### Supplied passage:
Closed tlively closed 2 years ago

tlively commented 4 years ago

One of the primary goals of the GC proposal is to enable seamless interop with JS, so it needs to be implementable in JS engines. But so far it is unclear whether the design of the GC proposal should be constrained to use mechanisms already present in JS engines or if it should allow for different styles of engines to make different object layout and optimization choices. On the one hand, the more the proposal differs from how JS engines work, the less likely it is to be acceptable to Web engines. On the other hand, many non-Web VMs would be able to take advantage of a design that makes fewer assumptions about specific implementation strategies.

One example where this problem has come up is in #119. @rossberg makes arguments based on what JS engines do:

in production engines, type descriptors, as used by the GC and for other purposes, tend to be represented as separate heap objects. For example, in existing Web engines...

While @RossTate argues that baking these assumptions into the GC design is limiting:

That is a particular implementation strategy with alternatives that language implementations choose between depending on how they expect the tradeoffs to apply to their application... All in all, there's a wide variety of implementation strategies for reified downcasting, and building in a particular one would seem to be counter to WebAssembly's design philosophy.

### Task set:
1: Answer these questions about the GC proposal discussion.
(a) What is one of the primary goals of the GC proposal?
(b) Which issue number is given as an example where this problem has come up?
(c) According to @rossberg, how do type descriptors tend to be represented in production engines?
2: Retype the part of the GC proposal discussion that opens with the words containing "One of the primary" and closes with "specific implementation strategies.".

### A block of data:

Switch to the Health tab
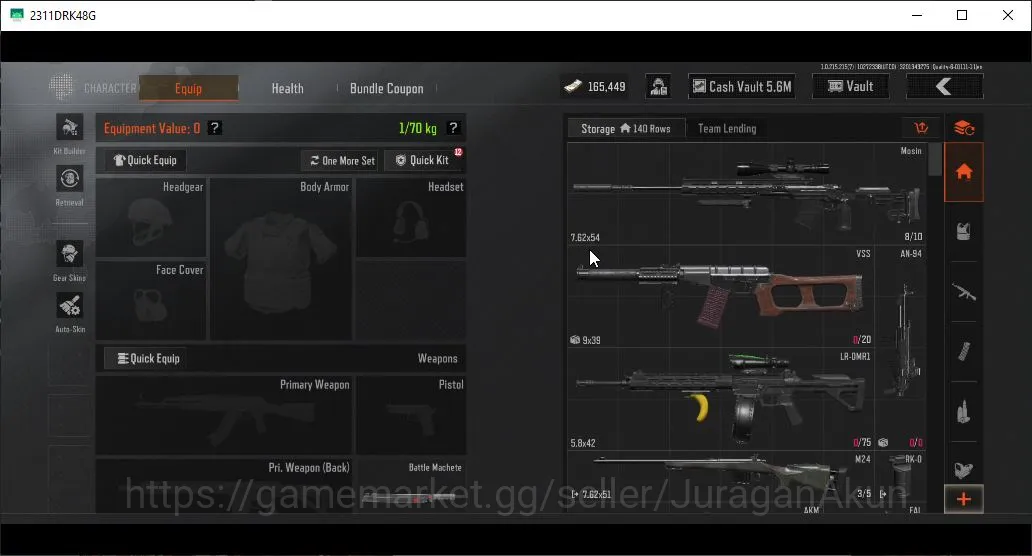The image size is (1032, 556). [288, 88]
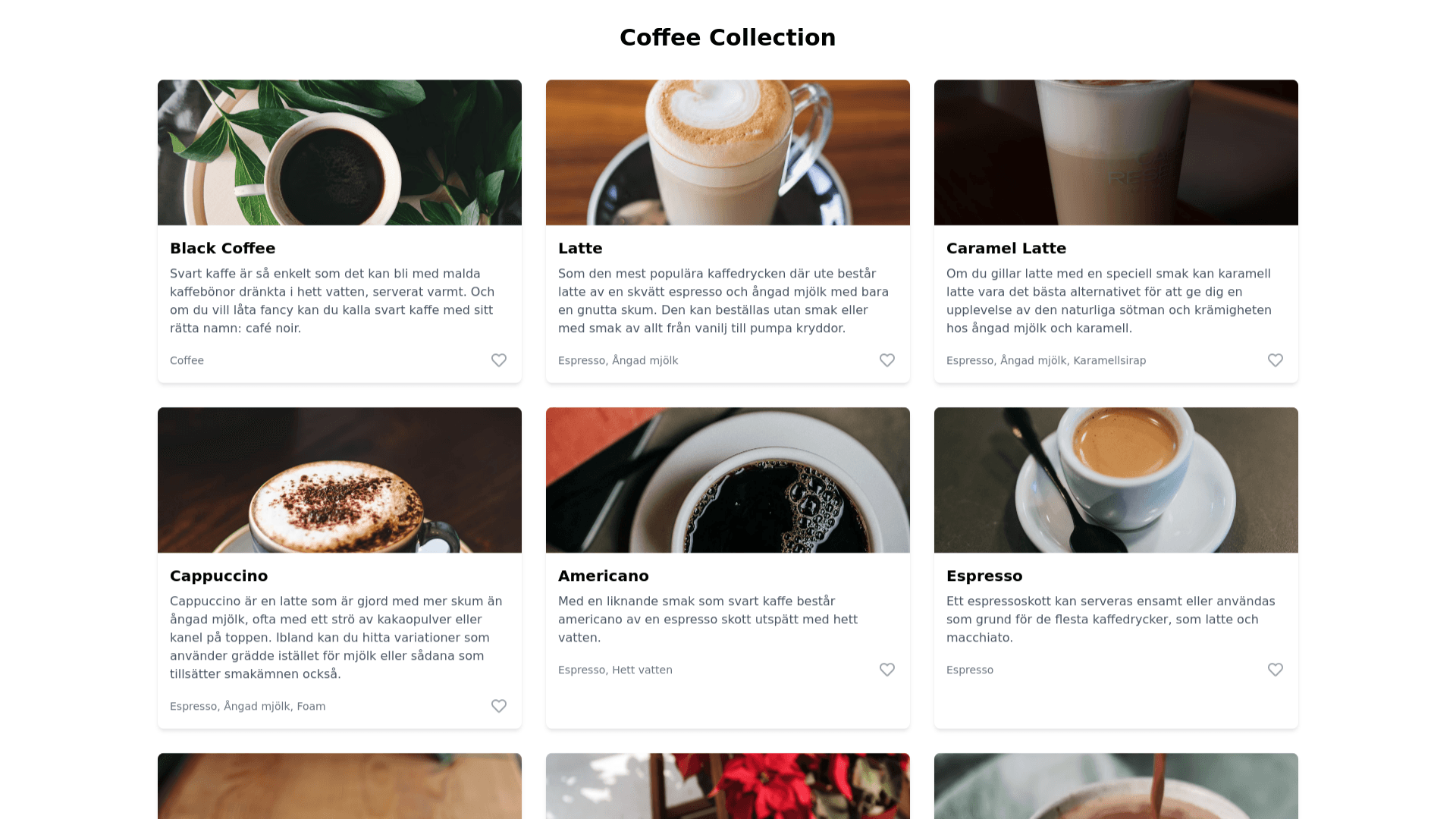1456x819 pixels.
Task: Favorite the Cappuccino card heart icon
Action: 499,706
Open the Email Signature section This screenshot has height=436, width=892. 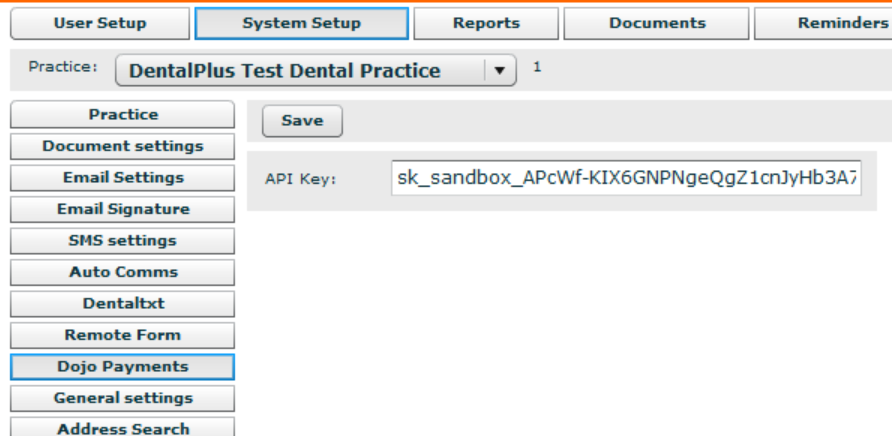point(123,209)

### Responses for each task:
1:
(a) To enable seamless interop with JS.
(b) #119.
(c) As separate heap objects.

2:
One of the primary goals of the GC proposal is to enable seamless interop with JS, so it needs to be implementable in JS engines. But so far it is unclear whether the design of the GC proposal should be constrained to use mechanisms already present in JS engines or if it should allow for different styles of engines to make different object layout and optimization choices. On the one hand, the more the proposal differs from how JS engines work, the less likely it is to be acceptable to Web engines. On the other hand, many non-Web VMs would be able to take advantage of a design that makes fewer assumptions about specific implementation strategies.